The data below must be returned in full and exactly.

^^^^^^^^

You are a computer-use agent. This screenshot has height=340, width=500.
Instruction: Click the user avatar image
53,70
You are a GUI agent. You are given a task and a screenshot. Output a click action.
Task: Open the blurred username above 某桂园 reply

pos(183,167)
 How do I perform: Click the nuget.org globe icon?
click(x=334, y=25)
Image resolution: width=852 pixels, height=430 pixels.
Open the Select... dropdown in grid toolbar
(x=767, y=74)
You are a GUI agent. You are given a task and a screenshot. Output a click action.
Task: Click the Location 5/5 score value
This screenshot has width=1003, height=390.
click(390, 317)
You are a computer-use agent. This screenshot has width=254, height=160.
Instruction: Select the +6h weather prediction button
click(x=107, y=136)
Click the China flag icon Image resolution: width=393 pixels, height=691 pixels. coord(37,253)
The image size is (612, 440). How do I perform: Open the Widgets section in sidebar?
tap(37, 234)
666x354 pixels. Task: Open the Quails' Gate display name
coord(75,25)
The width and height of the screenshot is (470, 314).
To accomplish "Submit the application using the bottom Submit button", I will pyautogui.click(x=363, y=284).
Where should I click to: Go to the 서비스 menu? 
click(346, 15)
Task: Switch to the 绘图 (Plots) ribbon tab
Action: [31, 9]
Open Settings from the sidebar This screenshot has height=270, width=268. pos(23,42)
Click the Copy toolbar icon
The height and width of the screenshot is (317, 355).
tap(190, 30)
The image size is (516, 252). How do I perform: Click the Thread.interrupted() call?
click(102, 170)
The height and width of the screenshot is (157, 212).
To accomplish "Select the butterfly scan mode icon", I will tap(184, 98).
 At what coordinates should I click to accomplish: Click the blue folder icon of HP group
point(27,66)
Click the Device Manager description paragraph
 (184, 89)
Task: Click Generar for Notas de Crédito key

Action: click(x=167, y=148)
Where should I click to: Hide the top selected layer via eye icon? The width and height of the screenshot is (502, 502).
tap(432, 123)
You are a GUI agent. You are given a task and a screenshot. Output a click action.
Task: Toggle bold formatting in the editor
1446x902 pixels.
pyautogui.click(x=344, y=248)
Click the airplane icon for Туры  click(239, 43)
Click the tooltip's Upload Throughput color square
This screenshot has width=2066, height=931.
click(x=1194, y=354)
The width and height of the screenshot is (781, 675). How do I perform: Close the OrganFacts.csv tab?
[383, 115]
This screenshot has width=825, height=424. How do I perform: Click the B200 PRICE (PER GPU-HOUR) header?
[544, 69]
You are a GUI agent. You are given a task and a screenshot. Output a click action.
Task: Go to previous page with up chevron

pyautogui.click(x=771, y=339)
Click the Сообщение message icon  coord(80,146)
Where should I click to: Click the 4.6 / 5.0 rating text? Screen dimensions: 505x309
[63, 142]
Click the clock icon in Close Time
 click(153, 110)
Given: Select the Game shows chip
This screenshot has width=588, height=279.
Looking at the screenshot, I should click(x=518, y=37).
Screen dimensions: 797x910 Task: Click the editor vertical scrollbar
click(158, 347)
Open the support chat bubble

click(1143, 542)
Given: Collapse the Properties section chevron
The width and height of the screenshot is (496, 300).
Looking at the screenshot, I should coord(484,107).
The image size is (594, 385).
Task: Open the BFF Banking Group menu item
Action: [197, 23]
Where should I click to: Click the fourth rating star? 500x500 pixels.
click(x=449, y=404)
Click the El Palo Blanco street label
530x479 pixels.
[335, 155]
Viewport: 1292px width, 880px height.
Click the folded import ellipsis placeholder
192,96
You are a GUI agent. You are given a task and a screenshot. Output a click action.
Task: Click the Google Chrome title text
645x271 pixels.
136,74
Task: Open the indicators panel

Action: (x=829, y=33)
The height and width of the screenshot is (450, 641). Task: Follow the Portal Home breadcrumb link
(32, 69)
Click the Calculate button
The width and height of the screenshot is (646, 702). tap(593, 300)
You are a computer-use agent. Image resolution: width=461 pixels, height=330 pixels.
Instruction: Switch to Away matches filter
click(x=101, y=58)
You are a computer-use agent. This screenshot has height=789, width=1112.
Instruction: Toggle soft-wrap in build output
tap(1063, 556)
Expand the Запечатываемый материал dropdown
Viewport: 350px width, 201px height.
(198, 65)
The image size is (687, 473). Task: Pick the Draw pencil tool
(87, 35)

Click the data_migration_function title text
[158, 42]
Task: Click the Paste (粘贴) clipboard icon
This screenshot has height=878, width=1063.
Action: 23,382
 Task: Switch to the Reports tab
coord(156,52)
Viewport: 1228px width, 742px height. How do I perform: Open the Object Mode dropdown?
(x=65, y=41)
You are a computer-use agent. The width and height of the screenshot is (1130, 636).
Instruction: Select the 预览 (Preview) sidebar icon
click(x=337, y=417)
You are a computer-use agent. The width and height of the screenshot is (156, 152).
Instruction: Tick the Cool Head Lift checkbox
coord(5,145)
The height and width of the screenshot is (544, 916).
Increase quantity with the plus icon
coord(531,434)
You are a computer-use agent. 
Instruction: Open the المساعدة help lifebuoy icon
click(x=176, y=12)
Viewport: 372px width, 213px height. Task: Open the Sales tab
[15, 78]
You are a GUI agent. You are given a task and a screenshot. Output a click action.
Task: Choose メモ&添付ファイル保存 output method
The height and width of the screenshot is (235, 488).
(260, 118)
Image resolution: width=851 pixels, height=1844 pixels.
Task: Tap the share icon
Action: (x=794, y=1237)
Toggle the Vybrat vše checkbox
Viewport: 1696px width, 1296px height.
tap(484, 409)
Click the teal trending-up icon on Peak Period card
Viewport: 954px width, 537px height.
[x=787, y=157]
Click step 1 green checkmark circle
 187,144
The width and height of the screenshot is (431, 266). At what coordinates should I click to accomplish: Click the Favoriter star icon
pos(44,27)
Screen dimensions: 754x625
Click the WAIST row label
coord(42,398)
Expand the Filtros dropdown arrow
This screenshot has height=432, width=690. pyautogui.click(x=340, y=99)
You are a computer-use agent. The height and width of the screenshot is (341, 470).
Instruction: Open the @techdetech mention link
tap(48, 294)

^^^^^^^^

# Response for this exercise:
You are a computer-use agent. This screenshot has height=340, width=500.
Instruction: Click the user avatar image
53,70
You are a GUI agent. You are given a task and a screenshot. Output a click action.
Task: Open the blurred username above 某桂园 reply

pos(183,167)
 How do I perform: Click the nuget.org globe icon?
click(x=334, y=25)
Image resolution: width=852 pixels, height=430 pixels.
Open the Select... dropdown in grid toolbar
(x=767, y=74)
You are a GUI agent. You are given a task and a screenshot. Output a click action.
Task: Click the Location 5/5 score value
This screenshot has width=1003, height=390.
click(390, 317)
You are a computer-use agent. This screenshot has width=254, height=160.
Instruction: Select the +6h weather prediction button
click(x=107, y=136)
Click the China flag icon Image resolution: width=393 pixels, height=691 pixels. coord(37,253)
The image size is (612, 440). How do I perform: Open the Widgets section in sidebar?
tap(37, 234)
666x354 pixels. Task: Open the Quails' Gate display name
coord(75,25)
The width and height of the screenshot is (470, 314).
To accomplish "Submit the application using the bottom Submit button", I will pyautogui.click(x=363, y=284).
Where should I click to: Go to the 서비스 menu? 
click(346, 15)
Task: Switch to the 绘图 (Plots) ribbon tab
Action: [31, 9]
Open Settings from the sidebar This screenshot has height=270, width=268. pos(23,42)
Click the Copy toolbar icon
The height and width of the screenshot is (317, 355).
tap(190, 30)
The image size is (516, 252). How do I perform: Click the Thread.interrupted() call?
click(102, 170)
The height and width of the screenshot is (157, 212).
To accomplish "Select the butterfly scan mode icon", I will tap(184, 98).
 At what coordinates should I click to accomplish: Click the blue folder icon of HP group
point(27,66)
Click the Device Manager description paragraph
 (184, 89)
Task: Click Generar for Notas de Crédito key

Action: click(x=167, y=148)
Where should I click to: Hide the top selected layer via eye icon? The width and height of the screenshot is (502, 502).
tap(432, 123)
You are a GUI agent. You are given a task and a screenshot. Output a click action.
Task: Toggle bold formatting in the editor
1446x902 pixels.
pyautogui.click(x=344, y=248)
Click the airplane icon for Туры  click(239, 43)
Click the tooltip's Upload Throughput color square
This screenshot has width=2066, height=931.
click(x=1194, y=354)
The width and height of the screenshot is (781, 675). How do I perform: Close the OrganFacts.csv tab?
[383, 115]
This screenshot has width=825, height=424. How do I perform: Click the B200 PRICE (PER GPU-HOUR) header?
[544, 69]
You are a GUI agent. You are given a task and a screenshot. Output a click action.
Task: Go to previous page with up chevron

pyautogui.click(x=771, y=339)
Click the Сообщение message icon  coord(80,146)
Where should I click to: Click the 4.6 / 5.0 rating text? Screen dimensions: 505x309
[63, 142]
Click the clock icon in Close Time
 click(153, 110)
Given: Select the Game shows chip
This screenshot has width=588, height=279.
Looking at the screenshot, I should click(x=518, y=37).
Screen dimensions: 797x910 Task: Click the editor vertical scrollbar
click(158, 347)
Open the support chat bubble

click(1143, 542)
Given: Collapse the Properties section chevron
The width and height of the screenshot is (496, 300).
Looking at the screenshot, I should coord(484,107).
The image size is (594, 385).
Task: Open the BFF Banking Group menu item
Action: [197, 23]
Where should I click to: Click the fourth rating star? 500x500 pixels.
click(x=449, y=404)
Click the El Palo Blanco street label
530x479 pixels.
[335, 155]
Viewport: 1292px width, 880px height.
Click the folded import ellipsis placeholder
192,96
You are a GUI agent. You are given a task and a screenshot. Output a click action.
Task: Click the Google Chrome title text
645x271 pixels.
136,74
Task: Open the indicators panel

Action: (x=829, y=33)
The height and width of the screenshot is (450, 641). Task: Follow the Portal Home breadcrumb link
(32, 69)
Click the Calculate button
The width and height of the screenshot is (646, 702). tap(593, 300)
You are a computer-use agent. Image resolution: width=461 pixels, height=330 pixels.
Instruction: Switch to Away matches filter
click(x=101, y=58)
You are a computer-use agent. This screenshot has height=789, width=1112.
Instruction: Toggle soft-wrap in build output
tap(1063, 556)
Expand the Запечатываемый материал dropdown
Viewport: 350px width, 201px height.
(198, 65)
The image size is (687, 473). Task: Pick the Draw pencil tool
(87, 35)

Click the data_migration_function title text
[158, 42]
Task: Click the Paste (粘贴) clipboard icon
This screenshot has height=878, width=1063.
Action: 23,382
 Task: Switch to the Reports tab
coord(156,52)
Viewport: 1228px width, 742px height. How do I perform: Open the Object Mode dropdown?
(x=65, y=41)
You are a computer-use agent. The width and height of the screenshot is (1130, 636).
Instruction: Select the 预览 (Preview) sidebar icon
click(x=337, y=417)
You are a computer-use agent. The width and height of the screenshot is (156, 152).
Instruction: Tick the Cool Head Lift checkbox
coord(5,145)
The height and width of the screenshot is (544, 916).
Increase quantity with the plus icon
coord(531,434)
You are a computer-use agent. 
Instruction: Open the المساعدة help lifebuoy icon
click(x=176, y=12)
Viewport: 372px width, 213px height. Task: Open the Sales tab
[15, 78]
You are a GUI agent. You are given a task and a screenshot. Output a click action.
Task: Choose メモ&添付ファイル保存 output method
The height and width of the screenshot is (235, 488).
(260, 118)
Image resolution: width=851 pixels, height=1844 pixels.
Task: Tap the share icon
Action: (x=794, y=1237)
Toggle the Vybrat vše checkbox
Viewport: 1696px width, 1296px height.
tap(484, 409)
Click the teal trending-up icon on Peak Period card
Viewport: 954px width, 537px height.
[x=787, y=157]
Click step 1 green checkmark circle
 187,144
The width and height of the screenshot is (431, 266). At what coordinates should I click to accomplish: Click the Favoriter star icon
pos(44,27)
Screen dimensions: 754x625
Click the WAIST row label
coord(42,398)
Expand the Filtros dropdown arrow
This screenshot has height=432, width=690. pyautogui.click(x=340, y=99)
You are a computer-use agent. The height and width of the screenshot is (341, 470).
Instruction: Open the @techdetech mention link
tap(48, 294)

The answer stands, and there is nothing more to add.